Stocks can experience huge volatility in a short period. A diversified bond portfolio is much less likely to suffer large losses in a short period.

Investing in Bonds

For years, investors were told that stocks were the best vehicle for long-term savings, and that sentiment persists today even in the wake of two market crashes thus far in the millennium. But those who downplay the role of bonds may be missing out on significant opportunities. In fact, bonds are as important today as ever.

While most investments provide some form of income, bonds tend to offer the highest and most reliable streams of income. Even at times when prevailing rates are low, there are still plenty of options, such as high-yield or property bonds, that investors can use to construct a portfolio that will meet their income needs. HHB look at multiple bond opportunities and only choose the best for our clients. We have bonds available for various durations, from 1 to 10 years, each with a number of benefits and payout options.

We offer various types of bonds

While stocks can experience huge volatility in a short period – such as the financial crisis of 2008 – a diversified bond portfolio is much less likely to suffer large losses in a short period.
The type of bonds HHB offers can be divided into five categories each with their own strengths and weaknesses:

Asset-backed securities

Asset-backed securities, called ABS, are bonds or notes backed by financial assets. Typically these assets consist of receivables other than mortgage loans, such as credit card receivables, auto loans, manufactured-housing contracts and home-equity loans. ABS differ from most other kinds of bonds in that their creditworthiness (which is at the triple-A level for more than 90% of outstanding issues) derives from sources other than the paying ability of the originator of the underlying assets.

Mortgage-backed securities

Mortgage-backed securities, called MBS, are bonds secured by home and other real estate loans. Unlike a traditional fixed-income bond, most MBS bondholders receive monthly—not semiannual— interest payments.
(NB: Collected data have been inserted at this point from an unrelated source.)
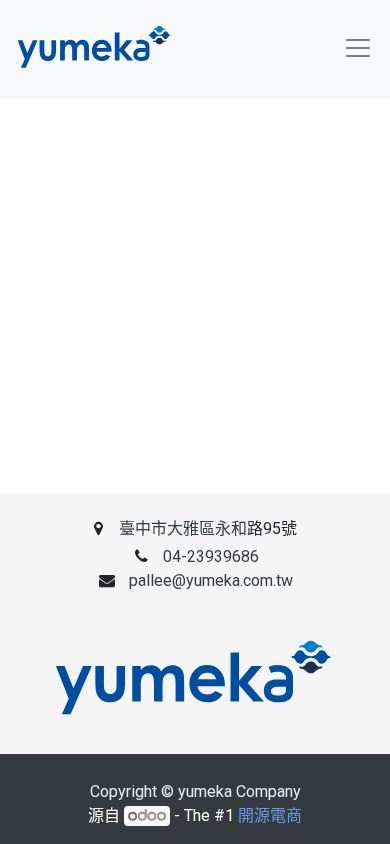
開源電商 (270, 815)
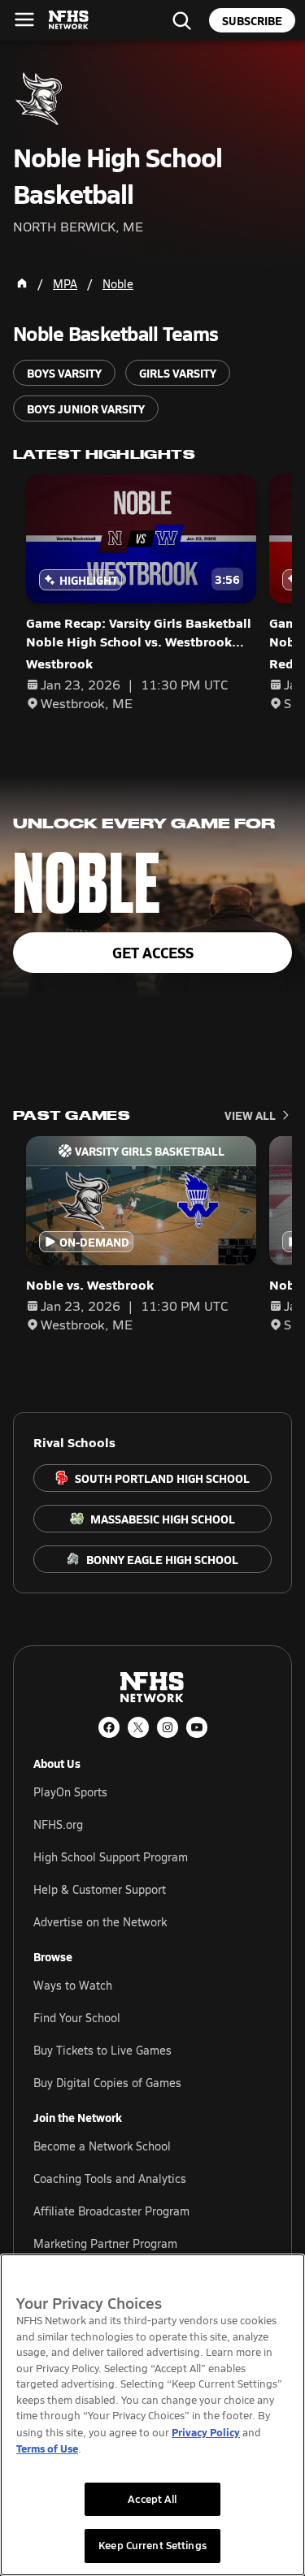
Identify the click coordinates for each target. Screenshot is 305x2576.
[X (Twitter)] (138, 1727)
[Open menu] (24, 19)
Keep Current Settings (152, 2545)
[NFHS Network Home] (69, 20)
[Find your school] (181, 20)
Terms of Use (47, 2448)
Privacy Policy (206, 2432)
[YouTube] (196, 1727)
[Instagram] (167, 1727)
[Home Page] (22, 283)
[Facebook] (109, 1727)
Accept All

There’s a good reason for this. Homeowners (whose mortgages make up the underlying collateral for the MBS) pay their mortgages monthly, not twice a year. These mortgage payments are what ultimately find their way to MBS investors.

Corporate Bonds

Corporate bonds are simply bonds that are issued by corporations to fund their operations. A company that wants to raise cash can either sell a share of itself by issuing stock, or it can take on debt by issuing bonds. Investors purchase corporate bonds because they typically offer higher yields than are available in government issued bonds. Corporate bonds in general have experienced a very low incidence of default over time. Higher-rated bonds, in particular, have a very low chance of default.

Government Bonds

Government bonds are debt securities issued by the government. Government bonds are considered low-risk investments because they’re backed by the government. When you buy a Government bond, you are, in essence lending money to the Government that has issued that bond. In return for that loan, the Government provides you with a bond and promises to repay the value of the bond when it matures, along with a specified rate of interest on the money you have invested.

Emerging Market Bonds

Emerging Market Bonds (EMBs) refer to bonds issued by governments and companies in developing markets. Often they offer very attractive yields, but do pose special risks such as political/institutional instability and currency fluctuations. Their yields higher in general due to the higher risk involved. Today EMBs are issued from developing nations and corporations all over the world, including Asia, Latin America, Eastern Europe, Africa, and the Middle East.